**Task description**
Scan the entries for lines with the word "will", then copy those lines.

**The data**
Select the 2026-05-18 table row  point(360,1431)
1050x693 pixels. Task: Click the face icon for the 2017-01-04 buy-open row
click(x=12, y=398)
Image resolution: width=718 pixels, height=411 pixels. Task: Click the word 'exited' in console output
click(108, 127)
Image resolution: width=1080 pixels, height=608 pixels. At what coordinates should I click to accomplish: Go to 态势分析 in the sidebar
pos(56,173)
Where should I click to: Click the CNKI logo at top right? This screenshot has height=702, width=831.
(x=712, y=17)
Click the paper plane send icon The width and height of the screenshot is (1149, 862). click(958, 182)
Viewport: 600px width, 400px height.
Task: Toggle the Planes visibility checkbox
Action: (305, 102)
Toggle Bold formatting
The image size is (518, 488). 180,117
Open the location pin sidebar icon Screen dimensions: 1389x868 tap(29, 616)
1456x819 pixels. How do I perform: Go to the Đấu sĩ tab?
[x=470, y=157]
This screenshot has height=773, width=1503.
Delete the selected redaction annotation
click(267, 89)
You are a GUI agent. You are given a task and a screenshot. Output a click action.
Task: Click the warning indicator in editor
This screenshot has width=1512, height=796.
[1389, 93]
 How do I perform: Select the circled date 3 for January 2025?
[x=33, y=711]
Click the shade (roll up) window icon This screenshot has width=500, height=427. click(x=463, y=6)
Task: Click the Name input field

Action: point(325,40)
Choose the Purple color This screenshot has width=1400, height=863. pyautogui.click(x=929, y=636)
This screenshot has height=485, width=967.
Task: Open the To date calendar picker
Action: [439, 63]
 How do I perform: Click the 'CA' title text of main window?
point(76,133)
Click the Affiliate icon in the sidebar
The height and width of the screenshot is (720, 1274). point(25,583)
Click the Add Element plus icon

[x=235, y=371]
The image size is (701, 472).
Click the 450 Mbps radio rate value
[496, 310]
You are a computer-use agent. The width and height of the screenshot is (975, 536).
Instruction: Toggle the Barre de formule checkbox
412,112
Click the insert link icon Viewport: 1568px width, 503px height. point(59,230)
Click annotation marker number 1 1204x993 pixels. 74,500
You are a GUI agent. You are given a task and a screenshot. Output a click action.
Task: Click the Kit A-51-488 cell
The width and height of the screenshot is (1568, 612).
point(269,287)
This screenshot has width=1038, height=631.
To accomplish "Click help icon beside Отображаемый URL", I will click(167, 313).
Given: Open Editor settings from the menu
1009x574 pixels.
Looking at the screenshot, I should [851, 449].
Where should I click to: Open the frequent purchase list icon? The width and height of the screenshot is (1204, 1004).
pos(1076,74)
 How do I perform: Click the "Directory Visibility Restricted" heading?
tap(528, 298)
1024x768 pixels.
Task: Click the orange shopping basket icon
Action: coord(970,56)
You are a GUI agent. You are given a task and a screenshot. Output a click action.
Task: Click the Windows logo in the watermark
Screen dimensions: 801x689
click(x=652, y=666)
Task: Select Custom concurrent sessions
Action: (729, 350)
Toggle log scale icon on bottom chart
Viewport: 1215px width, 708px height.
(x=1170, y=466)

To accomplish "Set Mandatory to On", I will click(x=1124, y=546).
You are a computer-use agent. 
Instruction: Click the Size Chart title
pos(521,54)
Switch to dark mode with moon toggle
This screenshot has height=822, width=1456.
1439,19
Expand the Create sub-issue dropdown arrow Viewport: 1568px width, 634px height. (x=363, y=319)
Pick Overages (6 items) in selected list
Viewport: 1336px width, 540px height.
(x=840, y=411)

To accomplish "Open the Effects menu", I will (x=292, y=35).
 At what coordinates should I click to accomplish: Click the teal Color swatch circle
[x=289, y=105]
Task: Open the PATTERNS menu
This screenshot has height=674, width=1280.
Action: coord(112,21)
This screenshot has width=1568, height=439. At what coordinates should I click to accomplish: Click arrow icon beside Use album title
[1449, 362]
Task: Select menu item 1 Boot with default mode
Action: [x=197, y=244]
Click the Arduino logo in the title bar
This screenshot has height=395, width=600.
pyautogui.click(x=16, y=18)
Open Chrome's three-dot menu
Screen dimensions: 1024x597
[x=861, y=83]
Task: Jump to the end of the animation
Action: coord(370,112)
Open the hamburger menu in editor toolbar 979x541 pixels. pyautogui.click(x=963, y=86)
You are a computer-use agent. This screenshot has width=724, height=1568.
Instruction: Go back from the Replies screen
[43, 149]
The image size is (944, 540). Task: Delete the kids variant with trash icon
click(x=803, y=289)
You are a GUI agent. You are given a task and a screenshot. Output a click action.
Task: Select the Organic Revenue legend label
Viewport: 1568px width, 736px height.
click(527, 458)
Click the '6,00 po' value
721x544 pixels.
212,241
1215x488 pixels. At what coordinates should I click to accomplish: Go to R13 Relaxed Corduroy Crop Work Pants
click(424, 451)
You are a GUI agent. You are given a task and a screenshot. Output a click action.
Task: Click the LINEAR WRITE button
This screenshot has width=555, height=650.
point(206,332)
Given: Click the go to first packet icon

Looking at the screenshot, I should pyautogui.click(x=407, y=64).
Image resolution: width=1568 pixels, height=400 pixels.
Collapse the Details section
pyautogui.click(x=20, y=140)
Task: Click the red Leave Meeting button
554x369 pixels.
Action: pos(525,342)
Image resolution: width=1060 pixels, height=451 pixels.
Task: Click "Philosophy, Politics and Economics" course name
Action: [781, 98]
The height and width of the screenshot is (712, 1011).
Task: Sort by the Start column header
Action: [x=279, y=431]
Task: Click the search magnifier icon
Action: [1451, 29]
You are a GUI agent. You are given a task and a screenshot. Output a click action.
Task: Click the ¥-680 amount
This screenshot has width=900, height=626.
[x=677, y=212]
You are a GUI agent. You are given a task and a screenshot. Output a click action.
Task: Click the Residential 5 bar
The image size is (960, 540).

**Answer section**
To accomplish "Click help icon beside Отображаемый URL", I will click(167, 313).
To accomplish "Set Mandatory to On", I will click(x=1124, y=546).
To accomplish "Open the Effects menu", I will (x=292, y=35).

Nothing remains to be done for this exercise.